(CNN) -- Medical tourism is one of the hottest topics in health care as patients around the world are increasingly traveling abroad for treatment.
Wockhardt Hospitals in India actively target international patients.
Josef Woodman, author of Patients Beyond Borders, a guide to medical tourism, told CNN that two to three million people travel outside their home country for treatment each year, while consultancy firm Deloitte calculates that 750,000 Americans traveled abroad for treatment last year.
The top regional destination for medical tourists is Asia, with Singapore, Thailand and India leading the way. Those countries are home to private health care chains that target international patients and are building modern, high-tech hospitals with a reputation for quality care.

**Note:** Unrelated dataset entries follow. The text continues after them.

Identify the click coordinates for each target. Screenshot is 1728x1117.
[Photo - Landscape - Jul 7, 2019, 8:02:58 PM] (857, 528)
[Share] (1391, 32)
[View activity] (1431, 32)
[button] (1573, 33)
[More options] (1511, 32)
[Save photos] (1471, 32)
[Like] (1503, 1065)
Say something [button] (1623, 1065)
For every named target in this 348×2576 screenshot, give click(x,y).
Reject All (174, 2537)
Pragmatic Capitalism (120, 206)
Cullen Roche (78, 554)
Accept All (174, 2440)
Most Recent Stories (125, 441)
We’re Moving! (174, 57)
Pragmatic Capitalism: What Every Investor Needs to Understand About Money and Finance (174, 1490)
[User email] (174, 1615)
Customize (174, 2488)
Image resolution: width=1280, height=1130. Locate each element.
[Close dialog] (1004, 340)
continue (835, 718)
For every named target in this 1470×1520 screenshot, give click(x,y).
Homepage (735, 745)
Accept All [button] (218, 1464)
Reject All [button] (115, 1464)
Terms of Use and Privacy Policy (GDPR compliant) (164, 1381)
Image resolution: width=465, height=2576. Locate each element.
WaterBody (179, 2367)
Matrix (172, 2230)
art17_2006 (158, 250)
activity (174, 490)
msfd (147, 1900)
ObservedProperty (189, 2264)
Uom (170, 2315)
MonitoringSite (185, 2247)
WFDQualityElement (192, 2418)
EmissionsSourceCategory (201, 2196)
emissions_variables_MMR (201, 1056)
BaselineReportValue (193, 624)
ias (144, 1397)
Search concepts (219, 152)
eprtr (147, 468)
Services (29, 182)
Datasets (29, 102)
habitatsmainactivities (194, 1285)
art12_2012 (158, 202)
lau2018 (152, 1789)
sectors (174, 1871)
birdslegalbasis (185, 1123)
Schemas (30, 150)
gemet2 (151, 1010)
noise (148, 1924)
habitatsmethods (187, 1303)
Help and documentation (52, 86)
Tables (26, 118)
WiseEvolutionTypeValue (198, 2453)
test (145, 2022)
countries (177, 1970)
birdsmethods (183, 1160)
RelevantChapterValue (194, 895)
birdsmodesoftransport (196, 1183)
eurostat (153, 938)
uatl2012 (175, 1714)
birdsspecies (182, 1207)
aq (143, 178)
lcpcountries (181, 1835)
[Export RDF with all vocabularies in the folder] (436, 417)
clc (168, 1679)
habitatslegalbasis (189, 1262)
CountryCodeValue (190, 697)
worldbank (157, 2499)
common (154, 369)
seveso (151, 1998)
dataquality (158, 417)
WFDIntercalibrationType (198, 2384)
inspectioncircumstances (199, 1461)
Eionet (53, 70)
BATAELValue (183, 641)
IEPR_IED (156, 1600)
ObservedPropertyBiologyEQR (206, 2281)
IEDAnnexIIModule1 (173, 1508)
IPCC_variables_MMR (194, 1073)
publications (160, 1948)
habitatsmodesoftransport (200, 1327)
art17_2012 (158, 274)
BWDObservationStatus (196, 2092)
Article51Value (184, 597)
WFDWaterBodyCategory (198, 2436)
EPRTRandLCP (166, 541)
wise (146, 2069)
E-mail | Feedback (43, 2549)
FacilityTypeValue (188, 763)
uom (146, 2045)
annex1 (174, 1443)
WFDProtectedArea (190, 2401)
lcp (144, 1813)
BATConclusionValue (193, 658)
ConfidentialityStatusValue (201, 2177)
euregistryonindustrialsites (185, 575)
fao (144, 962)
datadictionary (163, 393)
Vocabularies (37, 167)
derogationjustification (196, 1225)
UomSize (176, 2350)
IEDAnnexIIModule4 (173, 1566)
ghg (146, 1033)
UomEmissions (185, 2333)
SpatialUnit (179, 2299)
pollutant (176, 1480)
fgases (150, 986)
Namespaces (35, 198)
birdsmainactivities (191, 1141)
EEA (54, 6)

See more medical tourism hotspots »
Bumrungrad International Limited (BIL), based in Thailand, owns and operates over 70 health care facilities in seven countries. According to BIL, its Bangkok flagship hospital treats over 400,000 foreign patients a year, with over 90,000 coming from the Middle East.
Parkway Health, a Singaporean hospital chain, says the city of Singapore attracted approximately 450,000 international patients last year, and in India, the Apollo Hospitals Group says it has treated more than 60,000 foreign patients in the last five years.
What these chains have in common is that at least some of their hospitals are accredited by Joint Commission International (JCI), the global arm of an American nonprofit organization that accredits most U.S. hospitals. That provides overseas patients with the assurance that their treatment will be of an internationally recognized standard.
Dr. Ajaya Jha, director of neuroscience at Max Hospital in New Delhi, told CNN's Dr. Sanjay Gupta that medical tourism to India was being driven by a lack of available health care in neighboring countries, and by the lower cost of treatment in India compared with developed countries.
"Slowly we're developing a reputation for having the best technology in the world and some of best people in the world to do this," said Jha.
For uninsured or underinsured Americans, low prices make treatment in Asia an attractive option.
Surgery in Thailand and Latin America can cost a quarter of its U.S. price, and JCI-accredited Wockhardt Hospitals offer open heart surgery in India for $8,500, compared to around $100,000 in the U.S. and $28,000 in the UK.
In countries with state-run health services, such as Britain and Canada, long waiting times for surgery are encouraging patients to look overseas for a cheaper alternative to private treatment in their own country.
But contrary to the popular view of patients traveling from wealthy nations to developing countries for cheap medical care, a recent survey by consultancy firm McKinsey found that most medical tourists travel in search of advanced medical technologies or to receive better care than they would at home.
Woodman says 250,000 Indonesians are treated in Singapore each year, while Cambodian and Vietnamese resident choose Thailand for treatment and patients from the Middle East favor Singapore and Thailand.
While medical tourism is targeted as a growth industry in some developing countries, there is concern that it will result in a "brain drain," where doctors migrate from public hospitals to private hospitals that cater to international patients.
South Korea recently limited foreign patients to no more than five percent of its hospital beds, to ensure domestic patients do not lose out.
Woodman says the "brain drain" isn't an issue in India, because there are so many talented surgeons and physicians there in the public and private sector.
He adds that developing countries can benefit from medical tourism. "The presence of medical tourism brings a lot of economic clout into a country and raises the bar by forcing at least certain hospitals to rise to the top standards of healthcare," he told CNN.
While the bulk of medical tourism is for private care, there is a move towards a kind of state-funded medical tourism within the EU.
Rulings by the European Court of Justice in recent years have verified the right of all EU citizens to receive healthcare in another member state, paid for by their own country's health system.
Diane Dawson, a senior research fellow at the Center for Health Economics at York University, England, told CNN that patients can only take advantage of this if their own country cannot provide treatment without "undue delay."
That limitation, as well as the difficulty in getting authorization from their own national health system, means that relatively few patients currently travel within the EU for treatment, she said.
But an EU draft directive published last year aims to make the approval process easier and more transparent.
Keith Pollard, director of British Web site Treatment Abroad, told CNN that the new directive will mean patients will be able to receive treatment abroad regardless of waiting times in their own country.
But patients will only be reimbursed up to the amount their treatment costs in their home country and they will probably still require some degree of approval from their own health system.
Pollard says that while he doesn't foresee a boom in medical tourism within the EU, he believes the new legislation will encourage patients to seek treatment abroad and help create a European health care market.